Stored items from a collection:
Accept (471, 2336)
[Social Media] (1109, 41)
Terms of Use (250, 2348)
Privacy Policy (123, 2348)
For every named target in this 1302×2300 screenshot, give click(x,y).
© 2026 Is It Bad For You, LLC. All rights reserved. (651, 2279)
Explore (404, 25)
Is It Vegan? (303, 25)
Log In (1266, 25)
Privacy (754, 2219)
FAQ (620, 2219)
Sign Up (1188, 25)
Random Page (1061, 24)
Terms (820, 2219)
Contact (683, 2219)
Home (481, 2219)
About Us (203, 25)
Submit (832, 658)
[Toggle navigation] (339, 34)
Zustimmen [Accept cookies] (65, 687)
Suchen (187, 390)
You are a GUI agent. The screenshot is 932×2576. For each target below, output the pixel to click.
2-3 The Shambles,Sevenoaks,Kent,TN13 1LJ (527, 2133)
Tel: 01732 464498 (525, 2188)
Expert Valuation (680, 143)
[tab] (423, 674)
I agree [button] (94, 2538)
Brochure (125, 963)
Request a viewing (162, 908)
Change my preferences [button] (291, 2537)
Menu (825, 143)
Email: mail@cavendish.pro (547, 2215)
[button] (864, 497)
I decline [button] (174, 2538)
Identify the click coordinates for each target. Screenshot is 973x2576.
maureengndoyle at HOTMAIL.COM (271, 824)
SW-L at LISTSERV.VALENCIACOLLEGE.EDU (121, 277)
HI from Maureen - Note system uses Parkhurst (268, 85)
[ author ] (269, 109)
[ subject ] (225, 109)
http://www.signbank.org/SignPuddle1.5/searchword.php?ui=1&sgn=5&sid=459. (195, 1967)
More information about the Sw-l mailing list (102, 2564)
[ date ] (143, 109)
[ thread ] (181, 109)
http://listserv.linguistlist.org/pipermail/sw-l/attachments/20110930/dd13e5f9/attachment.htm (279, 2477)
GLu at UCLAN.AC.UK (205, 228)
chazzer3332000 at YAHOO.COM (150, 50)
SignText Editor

• [Problem to work on] Rewrite the entries above from the line that contains "FAQ (620, 2219)" through the line that contains "Brochure (125, 963)", requests included. Shift each coordinate in the answers by adding 27 to both numbers.

• [Exercise response]
FAQ (647, 2246)
Sign Up (1215, 52)
Random Page (1088, 51)
Terms (847, 2246)
Contact (710, 2246)
Home (508, 2246)
About Us (230, 52)
Submit (859, 685)
[Toggle navigation] (366, 61)
Zustimmen [Accept cookies] (92, 714)
Suchen (214, 417)
You are a GUI agent. The screenshot is 932×2576. For each target below, output the pixel to click.
2-3 The Shambles,Sevenoaks,Kent,TN13 1LJ (554, 2160)
Tel: 01732 464498 (552, 2215)
Expert Valuation (707, 170)
[tab] (450, 701)
I agree [button] (121, 2565)
Brochure (152, 990)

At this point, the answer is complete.